Upon the question as to the mental capacity of the witness under investigation in this case we do not find the evidence sufficiently conclusive to justify the ruling by which the objection to her competency was sustained. It is, of course, an appealable ruling, and while it is entitled to the benefit of special presumptions, in view of the nature and method of adjudication of the question involved, we are unable to concur in the conclusion upon that point which the court below eventually reached.
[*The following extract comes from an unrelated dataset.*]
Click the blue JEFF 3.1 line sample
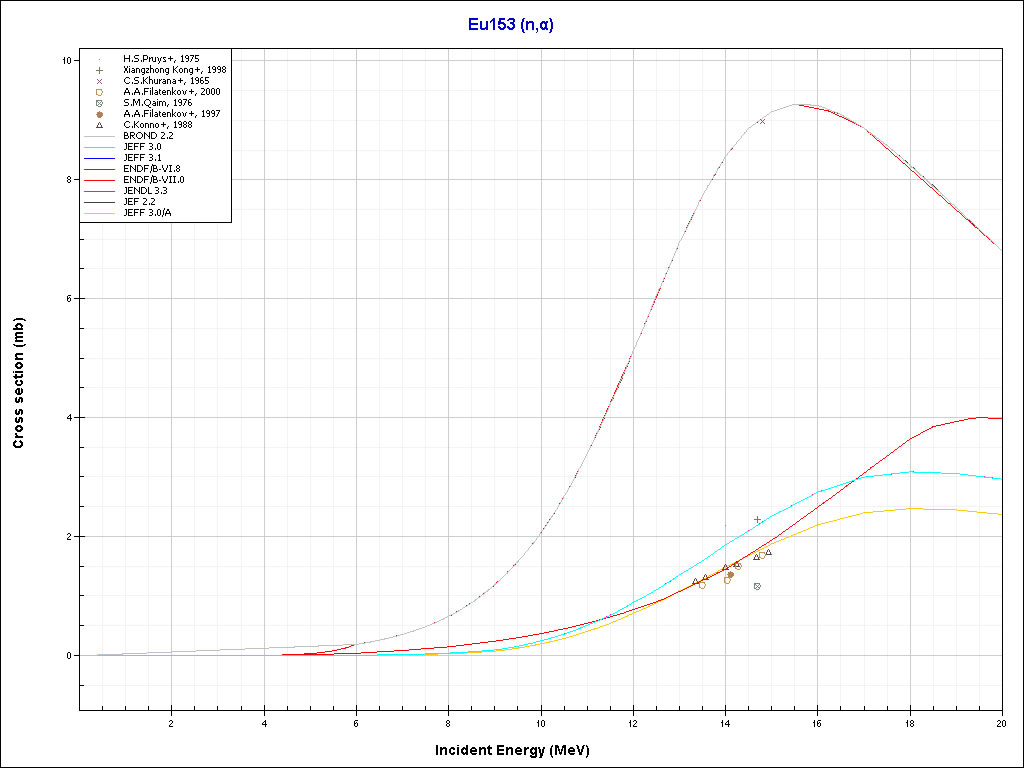(100, 158)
Independently of the testimony proposed to be elicited from the witness who was held to be disqualified, there was no evidence legally sufficient to support the liability charged against the appellee, and the action of the court in so ruling upon the admitted evidence was proper. *283
Of the fifty-two exceptions to the admission of evidence, all but five were taken in the course of the hearing before the court alone upon the question of the qualification of the witness who was rejected. It is unnecessary to pass upon each of those exceptions, because upon the assumption that the evidence objected to was all admissible, we have found it insufficient to sustain the theory upon which it was offered. The ruling which we have mainly considered and in which we find reversible error, is the subject of the fifty-second exception. The five objections to evidence not relating to the disqualification issue were properly overruled.